L'Elysée entend donner un "élan politique" à l'idée d'une taxe internationale sur les émissions de carbone de l'industrie du transport maritime, à deux semaines d'une réunion cruciale de l'Organisation maritime internationale (OMI). D'autres sujets occuperont les échanges, de l'idée de la suspension du paiement de la dette en cas de catastrophe naturelle, très soutenue par la Première ministre de la Barbade Mia Mottley, à une potentielle taxation internationale sur les transactions financières qui a peu de chances d'avancer.

Il y a un vrai écart entre l'ambition initiale et la réalité, où peu de nouveaux financements sont attendus.
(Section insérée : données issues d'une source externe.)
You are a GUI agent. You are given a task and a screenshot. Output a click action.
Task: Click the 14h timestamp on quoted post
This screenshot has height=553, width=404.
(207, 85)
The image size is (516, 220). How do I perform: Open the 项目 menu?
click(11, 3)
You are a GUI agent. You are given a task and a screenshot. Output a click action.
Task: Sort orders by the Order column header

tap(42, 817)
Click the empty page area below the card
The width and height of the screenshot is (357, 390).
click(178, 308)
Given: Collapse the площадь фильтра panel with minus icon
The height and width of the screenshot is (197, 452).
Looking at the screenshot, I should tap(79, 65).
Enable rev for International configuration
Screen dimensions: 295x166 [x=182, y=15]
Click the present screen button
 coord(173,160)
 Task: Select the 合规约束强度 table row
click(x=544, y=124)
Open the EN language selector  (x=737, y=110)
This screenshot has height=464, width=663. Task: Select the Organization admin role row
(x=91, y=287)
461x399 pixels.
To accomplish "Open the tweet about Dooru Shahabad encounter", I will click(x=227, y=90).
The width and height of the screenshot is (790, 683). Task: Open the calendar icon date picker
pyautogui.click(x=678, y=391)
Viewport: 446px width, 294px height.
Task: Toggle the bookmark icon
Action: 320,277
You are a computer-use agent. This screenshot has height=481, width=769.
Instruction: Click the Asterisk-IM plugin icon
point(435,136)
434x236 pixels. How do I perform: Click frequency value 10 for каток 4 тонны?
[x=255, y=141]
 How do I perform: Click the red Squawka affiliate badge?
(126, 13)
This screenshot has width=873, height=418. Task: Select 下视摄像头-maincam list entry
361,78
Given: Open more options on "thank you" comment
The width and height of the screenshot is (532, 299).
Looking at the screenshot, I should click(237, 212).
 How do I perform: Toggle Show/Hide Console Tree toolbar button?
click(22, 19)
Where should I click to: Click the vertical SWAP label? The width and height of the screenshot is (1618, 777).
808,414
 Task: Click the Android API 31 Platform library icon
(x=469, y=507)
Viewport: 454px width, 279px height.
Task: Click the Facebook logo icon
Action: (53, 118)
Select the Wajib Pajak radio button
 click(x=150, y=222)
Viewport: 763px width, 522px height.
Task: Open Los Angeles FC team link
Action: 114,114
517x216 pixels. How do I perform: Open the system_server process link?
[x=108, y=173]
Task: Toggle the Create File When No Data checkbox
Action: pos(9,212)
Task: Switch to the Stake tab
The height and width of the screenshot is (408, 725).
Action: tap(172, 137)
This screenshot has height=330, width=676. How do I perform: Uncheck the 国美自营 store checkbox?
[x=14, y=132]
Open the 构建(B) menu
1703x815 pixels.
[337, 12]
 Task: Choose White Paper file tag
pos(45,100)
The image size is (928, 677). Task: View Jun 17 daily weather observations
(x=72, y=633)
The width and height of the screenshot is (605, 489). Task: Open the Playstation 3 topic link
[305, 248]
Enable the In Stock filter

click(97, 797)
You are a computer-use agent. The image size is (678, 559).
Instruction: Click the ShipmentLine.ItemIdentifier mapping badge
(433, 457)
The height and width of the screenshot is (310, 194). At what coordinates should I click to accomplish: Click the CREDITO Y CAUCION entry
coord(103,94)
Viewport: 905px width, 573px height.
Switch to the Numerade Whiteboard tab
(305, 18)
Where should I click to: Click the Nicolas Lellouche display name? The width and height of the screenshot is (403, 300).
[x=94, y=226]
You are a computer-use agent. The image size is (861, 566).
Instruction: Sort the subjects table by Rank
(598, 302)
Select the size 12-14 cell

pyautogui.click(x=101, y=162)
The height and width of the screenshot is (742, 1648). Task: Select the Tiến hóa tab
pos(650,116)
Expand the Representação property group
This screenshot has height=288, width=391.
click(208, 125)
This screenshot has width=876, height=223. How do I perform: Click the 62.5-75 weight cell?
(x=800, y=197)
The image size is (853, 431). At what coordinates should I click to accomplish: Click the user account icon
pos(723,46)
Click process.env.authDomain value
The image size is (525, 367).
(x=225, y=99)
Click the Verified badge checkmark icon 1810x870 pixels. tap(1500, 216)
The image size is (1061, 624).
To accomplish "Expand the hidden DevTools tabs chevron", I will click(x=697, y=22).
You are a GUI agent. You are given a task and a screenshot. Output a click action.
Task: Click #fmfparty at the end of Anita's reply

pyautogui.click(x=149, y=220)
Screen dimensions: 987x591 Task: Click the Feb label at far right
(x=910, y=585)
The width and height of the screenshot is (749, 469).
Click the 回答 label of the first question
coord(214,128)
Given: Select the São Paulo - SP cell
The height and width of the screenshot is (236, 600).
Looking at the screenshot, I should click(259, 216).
Louis-Nicolas Jandeaux, de l'ONG Oxfam

Les banques multilatérales de développement, bailleurs de fonds des pays vulnérables, de l'Amérique latine à l'Afrique sub-saharienne, seront aussi appelées à prêter davantage, quelques mois après l'annonce de la mobilisation de 50 milliards de dollars sur dix ans par la Banque mondiale. Son nouveau président, Ajay Banga, sera là, tout comme la directrice générale du FMI, Kristalina Georgieva.

"Un événement de ce type a le mérite de mettre beaucoup de sujets au coeur des discussions internationales et les faire sortir de leur niche", se réjouit Louis-Nicolas Jandeaux, de l'ONG Oxfam. Il relève toutefois "un vrai écart entre l'ambition initiale et la réalité, où peu de nouveaux financements sont attendus". Le parterre s'annonce pourtant garni à Paris, du chef de l'ONU Antonio Guterres au président sénégalais Macky Sall, en passant par le chancelier allemand Olaf Scholz, la secrétaire américaine au Trésor Janet Yellen accompagnée de l'envoyé spécial pour le climat John Kerry, et la militante Greta Thunberg en marge.

Très attendue sur la dette car prêteur incontournable de l'Afrique mais rechignant à participer à un cadre commun de restructurations avec les pays occidentaux, la Chine sera représentée par son Premier ministre Li Qiang.  Les pays riches seront mis face à leur promesse, censée être tenue cette année après beaucoup de retard, de financer 100 milliards de dollars par an pour aider les pays pauvres face au réchauffement. Egalement en ligne de mire, le recyclage de 100 milliards de dollars de droits de tirage spéciaux, une monnaie de réserve du FMI.